Machine Learning

Tuesday, March 01, 2005

KIML: known prior work

I mentioned Bayes nets as the best existing example of what "knowledge intensive machine learning" is about. There really aren't very many techniques out there for learning given priors or constraints generated from high-level qualitative knowledge, and the few that I can think of are all structural.

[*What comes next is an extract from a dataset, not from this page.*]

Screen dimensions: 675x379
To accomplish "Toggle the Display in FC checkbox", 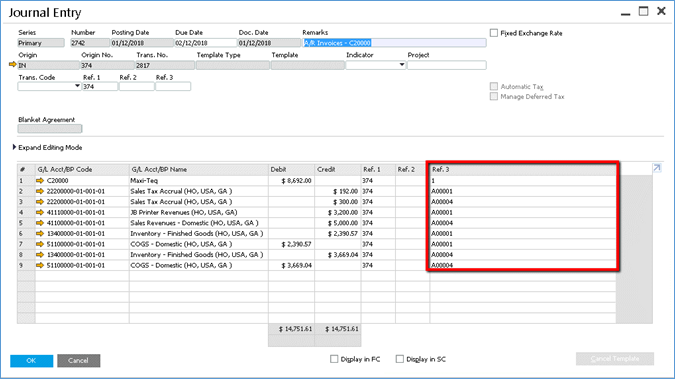I will point(334,359).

Inductive logic programming in some sense fits in here, but the intensional and extensional information must be in the same format -- logical statements -- which is a little unnatural for ML folks, and furthermore, the built systems don't deal well with uncertainty. Probabilistic logic programs (BLPs and SLPs) are a little closer, but they still only deal with structural domain knowledge (first-order rather than propositional). Qualitative reasoning techniques give us natural and intuitive ways to express qualitative domain knowledge (in particular, knowledge other than structural knowledge), but they don't use that knowledge to learn better models from data, and they have only primitive notions of uncertainty (in particular they don't deal with probabilities). Knowledge-based model construction offers ways of using domain knowledge to better answer queries, even ones on probabilities, but they generally assume hand-engineered probabilities, not ones learned from data.

Of course, this leaves out the maxent work which of course is all about finding distributions which satisfy constraints -- clearly something I need to research more.